On November 20, 2025, the U.S. Securities and Exchange Commission (“SEC”) issued a brief announcement that it filed a joint stipulation with defendants SolarWinds Corporation and its Chief Information Security Officer (“CISO”) to dismiss, with prejudice, the SEC’s ongoing civil enforcement action against them. Thus ends the SEC’s highly controversial and widely criticized case against a public company and its CISO over a series of cybersecurity incidents likely initiated by a nation-state actor.

As we previously reported, in October 2023, the SEC sued software developer SolarWinds and its former CISO, alleging that SolarWinds misled investors about a series of heavily publicized cyber attacks that targeted the company, culminating in the December 2020 Sunburst malware attack. In addition to alleging securities fraud and violations of SEC reporting provisions, the SEC also alleged that SolarWinds violated Sarbanes-Oxley Act internal control provisions. In July 2024, the judge in the case dismissed most of the SEC’s claims. In July 2025, the SEC and the defendants then jointly petitioned the judge for a stay pending final settlement, which required the approval of the SEC’s four commissioners. It appears that this approval has now been obtained.

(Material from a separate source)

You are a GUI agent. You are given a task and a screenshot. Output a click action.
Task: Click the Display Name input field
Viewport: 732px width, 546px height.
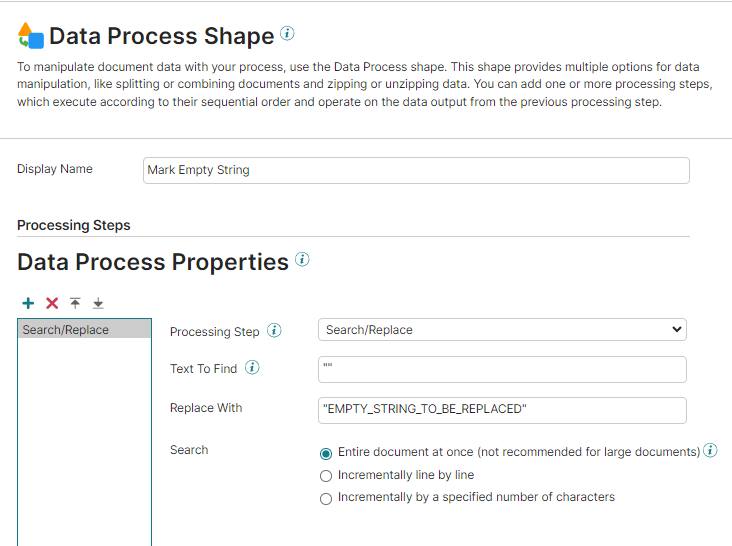(416, 170)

The “with prejudice” condition of the joint stipulation means the SEC cannot bring similar claims against the defendants arising out of this incident and related circumstances. The joint stipulation also notes that the SEC’s decision to seek dismissal is “in the exercise of its discretion” and “does not necessarily reflect the Commission’s position on any other case.” Interestingly, the joint stipulation provides that the defendants relinquished the right to seek reimbursement of attorney’s fees or other fees, expenses or costs associated with their defense.

With the change in presidential administrations and shift in enforcement priorities at the SEC, we do not expect the SEC to pursue similar cybersecurity enforcement cases in the near term. Nevertheless, the statute of limitations on most securities claims is five years, and a future administration may take a different view on SEC cybersecurity enforcement. The settlement does not impact the ability of private plaintiffs to bring securities claims. Companies should therefore continue to remain vigilant about their potential SEC reporting obligations whenever a cybersecurity incident occurs.